======== SUPPLIED DATA
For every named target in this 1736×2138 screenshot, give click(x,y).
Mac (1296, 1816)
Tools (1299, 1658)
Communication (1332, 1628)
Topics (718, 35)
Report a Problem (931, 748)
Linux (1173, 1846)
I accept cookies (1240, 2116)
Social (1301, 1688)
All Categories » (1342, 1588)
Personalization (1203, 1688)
================
======== SUPPLIED DATA
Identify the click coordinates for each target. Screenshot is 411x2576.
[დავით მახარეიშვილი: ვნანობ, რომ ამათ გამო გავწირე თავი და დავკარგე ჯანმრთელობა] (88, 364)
================
======== SUPPLIED DATA
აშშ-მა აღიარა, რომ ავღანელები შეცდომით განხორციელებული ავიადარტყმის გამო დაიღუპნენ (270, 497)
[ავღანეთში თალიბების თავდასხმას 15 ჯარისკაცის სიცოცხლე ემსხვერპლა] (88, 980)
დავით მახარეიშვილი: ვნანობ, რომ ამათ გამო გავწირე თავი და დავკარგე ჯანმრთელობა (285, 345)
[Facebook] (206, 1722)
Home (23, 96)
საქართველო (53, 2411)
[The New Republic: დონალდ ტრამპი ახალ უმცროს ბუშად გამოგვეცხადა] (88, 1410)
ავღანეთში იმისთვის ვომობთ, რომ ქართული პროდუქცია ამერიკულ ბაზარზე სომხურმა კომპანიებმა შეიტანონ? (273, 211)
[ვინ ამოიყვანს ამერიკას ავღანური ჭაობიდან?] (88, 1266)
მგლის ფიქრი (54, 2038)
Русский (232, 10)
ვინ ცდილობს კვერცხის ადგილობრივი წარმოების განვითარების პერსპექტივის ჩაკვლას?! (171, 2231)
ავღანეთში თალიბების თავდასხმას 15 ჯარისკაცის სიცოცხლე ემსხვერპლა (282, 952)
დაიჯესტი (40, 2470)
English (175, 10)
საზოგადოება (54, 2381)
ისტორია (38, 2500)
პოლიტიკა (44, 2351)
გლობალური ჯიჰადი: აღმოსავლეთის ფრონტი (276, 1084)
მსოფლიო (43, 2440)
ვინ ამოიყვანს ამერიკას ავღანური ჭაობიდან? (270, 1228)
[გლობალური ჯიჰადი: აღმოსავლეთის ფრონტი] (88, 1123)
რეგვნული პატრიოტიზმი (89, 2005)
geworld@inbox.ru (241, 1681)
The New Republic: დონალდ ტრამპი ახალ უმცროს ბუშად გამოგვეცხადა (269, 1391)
================
[WHAT TO WORK ON]
Lines wanted from the listing above: the line with "For every named" up to and including the line with "Personalization (1203, 1688)". Please write them out exactly, adding nothing else.

[OUTPUT OF THE TASK]
For every named target in this 1736×2138 screenshot, give click(x,y).
Mac (1296, 1816)
Tools (1299, 1658)
Communication (1332, 1628)
Topics (718, 35)
Report a Problem (931, 748)
Linux (1173, 1846)
I accept cookies (1240, 2116)
Social (1301, 1688)
All Categories » (1342, 1588)
Personalization (1203, 1688)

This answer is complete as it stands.